Il est tentant de dire ici que Yellow Eyes était au départ à voir comme l’union heureuse de
Krallice et
Liturgy. C’est d’ailleurs la raison qui m’avait à l’époque poussé à acheter l’édition cassette de cette sortie par Sol y Nieve, étant alors un fan avide des deux formations.
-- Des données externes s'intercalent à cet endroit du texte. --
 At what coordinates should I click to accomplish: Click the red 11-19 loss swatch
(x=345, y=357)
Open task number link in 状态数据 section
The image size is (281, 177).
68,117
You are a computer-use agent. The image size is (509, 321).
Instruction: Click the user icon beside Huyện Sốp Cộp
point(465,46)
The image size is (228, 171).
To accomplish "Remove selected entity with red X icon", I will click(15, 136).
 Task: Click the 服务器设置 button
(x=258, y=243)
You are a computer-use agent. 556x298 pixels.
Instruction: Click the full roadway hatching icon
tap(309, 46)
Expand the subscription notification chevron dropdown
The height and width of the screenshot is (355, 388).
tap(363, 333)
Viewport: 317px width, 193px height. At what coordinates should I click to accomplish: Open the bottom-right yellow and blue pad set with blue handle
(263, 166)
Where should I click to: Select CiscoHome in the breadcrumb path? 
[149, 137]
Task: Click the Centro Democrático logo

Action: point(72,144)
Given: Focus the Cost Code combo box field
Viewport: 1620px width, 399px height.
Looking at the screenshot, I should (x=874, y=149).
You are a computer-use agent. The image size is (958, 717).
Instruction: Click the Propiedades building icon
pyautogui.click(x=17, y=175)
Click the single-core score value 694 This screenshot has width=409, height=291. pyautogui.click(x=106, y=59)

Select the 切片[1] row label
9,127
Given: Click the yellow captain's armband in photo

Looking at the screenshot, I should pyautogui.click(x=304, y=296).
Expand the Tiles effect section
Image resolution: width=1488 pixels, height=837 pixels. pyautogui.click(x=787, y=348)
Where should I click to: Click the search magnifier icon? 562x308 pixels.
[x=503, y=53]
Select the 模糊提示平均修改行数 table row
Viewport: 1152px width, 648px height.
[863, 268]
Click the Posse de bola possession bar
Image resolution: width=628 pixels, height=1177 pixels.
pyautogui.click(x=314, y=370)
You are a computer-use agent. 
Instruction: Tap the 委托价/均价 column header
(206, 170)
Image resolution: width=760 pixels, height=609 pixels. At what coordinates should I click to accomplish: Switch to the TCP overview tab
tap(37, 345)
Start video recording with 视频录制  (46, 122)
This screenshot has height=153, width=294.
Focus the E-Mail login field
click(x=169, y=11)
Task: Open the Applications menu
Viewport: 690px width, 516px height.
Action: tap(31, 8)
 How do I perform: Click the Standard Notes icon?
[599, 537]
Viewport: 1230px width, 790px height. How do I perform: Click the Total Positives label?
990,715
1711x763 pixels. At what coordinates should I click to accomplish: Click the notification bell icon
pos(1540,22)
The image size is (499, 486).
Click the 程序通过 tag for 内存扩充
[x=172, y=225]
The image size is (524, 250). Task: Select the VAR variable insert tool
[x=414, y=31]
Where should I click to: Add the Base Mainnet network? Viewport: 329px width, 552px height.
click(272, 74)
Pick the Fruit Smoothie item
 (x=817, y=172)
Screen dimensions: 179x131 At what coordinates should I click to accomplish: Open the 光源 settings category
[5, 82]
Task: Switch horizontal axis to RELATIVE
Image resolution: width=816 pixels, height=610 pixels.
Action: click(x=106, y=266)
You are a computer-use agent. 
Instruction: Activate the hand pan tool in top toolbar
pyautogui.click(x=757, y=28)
Avec ses guitares tourbillonnantes, ses mélodies aiguës perçant les tympans pour toucher directement au cœur, sa batterie vive ou encore sa voix ne cherchant pas tant à rendre intelligibles ses paroles qu’à exprimer une emphase permanente, difficile de ne pas faire le lien avec les autres projets ricains prenant pour base le black metal pour l’emmener vers d’autres sphères.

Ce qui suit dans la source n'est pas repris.